Виктор Цой заводил стадионы и заводился от них. А когда энергетика кончилась, он тихо разбился на машине.

Тут на одну выставку приходили женщины, смотрели мои работы, потом спрашивают у смотрителей: «Дмитрий Потапов – он еще живой?». Я, когда узнал об этом, был счастлив. Для меня это показатель уважения.

– Почему из всех материалов ты выбрал не камень, не бронзу, а дерево?

– Не самый редкий из вопросов… Михаила Светлова как-то спросили, какие женщины ему нравятся, и он ответил: «Близлежащие». Дерево лежало рядом, я его и взял. Если же брать эзотерику по Блаватской, то дерево более духовно, чем минералы. К тому же я очень ленив. Бронза это хлопотно, хотя возможностей дает больше. Чтобы сделать что-то из другого материала, надо много денег.

– Некоторые твои работы хорошо смотрелись бы в городской среде…

– Это зависит от мышления воспринимающего. По моему наблюдению, чем грубее памятники, чем они «радикальнее», тем больше они нравятся людям, хотя и порождают отвратительное состояние духовности.

– При том обилии памятников, которые появились в городе в последнее время, какого памятника, по-твоему, не хватает Ульяновску?

– Я предлагал памятник Ветру.

Мне кажется, что именно здесь его и не хватает. К тому же памятника Ветру нет нигде. Но никто не зацепился за идею. Может быть, посчитали, что это сентиментально, но я считаю – необычно. Да, мои работы – «отстраненные». Человек подходит и не понимает, каким боком ему все это надо. Как перенести это в мир – вот вопрос. Неужели единственный способ – идти к власть имущим, дружитьс «тиранами»?

– В твои 40 лет какой вопрос для тебя главный?

– Быть или не быть. При переходе в зрелый возраст, начиная с 36 лет, меня просто «колбасит»: всякие неприятности, болячки вылезают. Причина? Наверно, это плата за все произнесенное, сказанное. У Даниила Андреева в «Розе мира» и у Рерихов много написано об ответственности. Ты выбрасываешь в мир какую-то формулу, свое представление о мире, и оно начинает действовать.

Меня всегда интересовало, для чего человек занимается искусством.

«Ради искусства» – это общие слова.

Искусство не самоцель.

Бывает, человек живет обычной, незаметной жизнью, потом случается что-то из ряда вон выходящее, и он обнаруживает, что в этом радикальном состоянии переступает некую грань и становится другим человеком. Так вот для художника его работы – это шаги в доказательстве жизни, ступени, по которым он карабкается. Все мы двигаемся к какому-то рубежу. При этом существуют всякие недосказанности.

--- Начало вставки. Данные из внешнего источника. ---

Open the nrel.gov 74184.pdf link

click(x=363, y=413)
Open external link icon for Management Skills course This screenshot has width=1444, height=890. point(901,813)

Человек проживает много жизней.

Как только он выразил свое тайное, сокровенное, он больше не может ничего сделать. Поэтому – да здравствует незаконченность, она продлевает нам существование.

– Какова твоя главная тема?

– Я же сказал – состояние свободы. Некоторые думают, что они свободны в этом мире, а я думаю, что я в мире ограничен, и не стремлюсь его изменить, но пытаюсь выразить себя в замкнутом пространстве, гармонизировав его. Самоограничение дает свободу. Некоторые говорят, что я странный. Я и сам знаю.

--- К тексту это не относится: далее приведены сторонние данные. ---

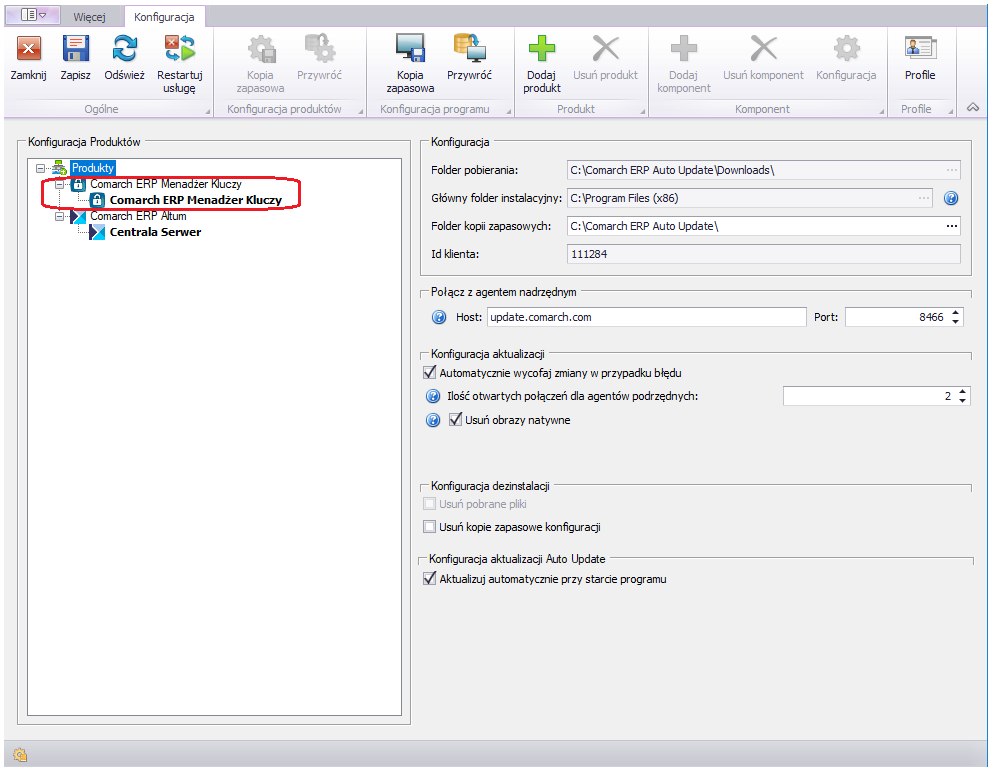This screenshot has height=771, width=992.
Task: Open the Profile icon in ribbon
Action: (919, 49)
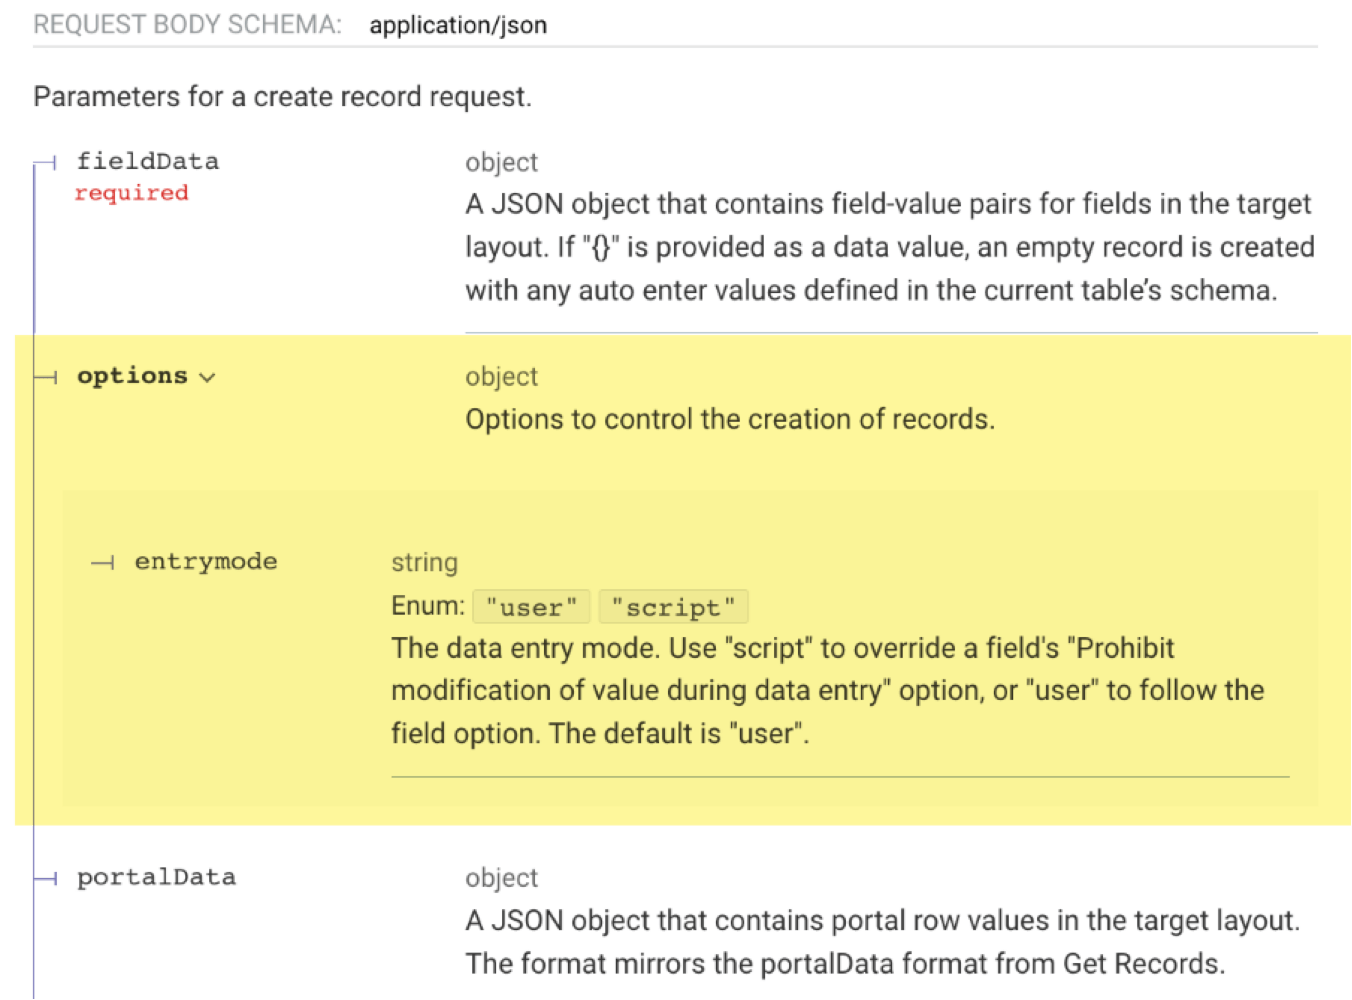Image resolution: width=1352 pixels, height=1000 pixels.
Task: Click the "Options to control the creation" description
Action: coord(730,419)
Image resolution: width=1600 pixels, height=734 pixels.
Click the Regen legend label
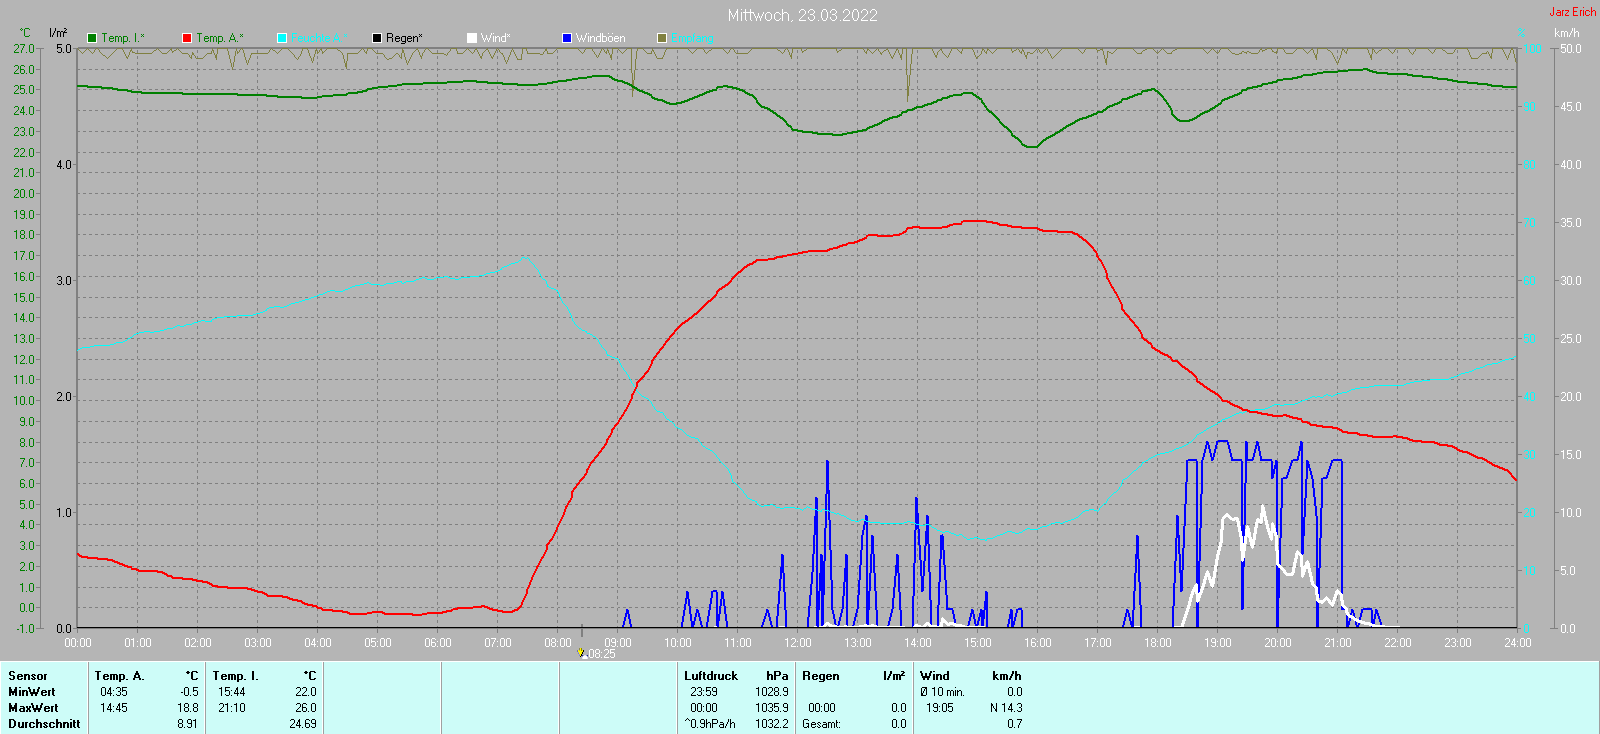[x=404, y=38]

– Почему у тебя свобода выражается в человеческих лицах и фигурах?

– Потому что это более зримо и понятно.

– Как художник, изваявший много лиц, что ты думаешь о лицах ульяновцев?

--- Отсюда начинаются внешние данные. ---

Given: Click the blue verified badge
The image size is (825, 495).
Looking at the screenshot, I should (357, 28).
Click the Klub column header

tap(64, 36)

– Над ними надо еще много работать. А вообще, говорят, самые красивые лица бывают у людей перед смертью, они становятся более симметричными.

Леонардо да Винчи нанимал всяких уродцев, карликов и карлиц, кормил-поил их, они начинали кривляться, и он их рисовал. Его спрашивали: зачем? Он отвечал: чтобы понять великую красоту, надо понять великое уродство. А кто скажет, что Леонардо не писал красивые лица женщин и младенцев?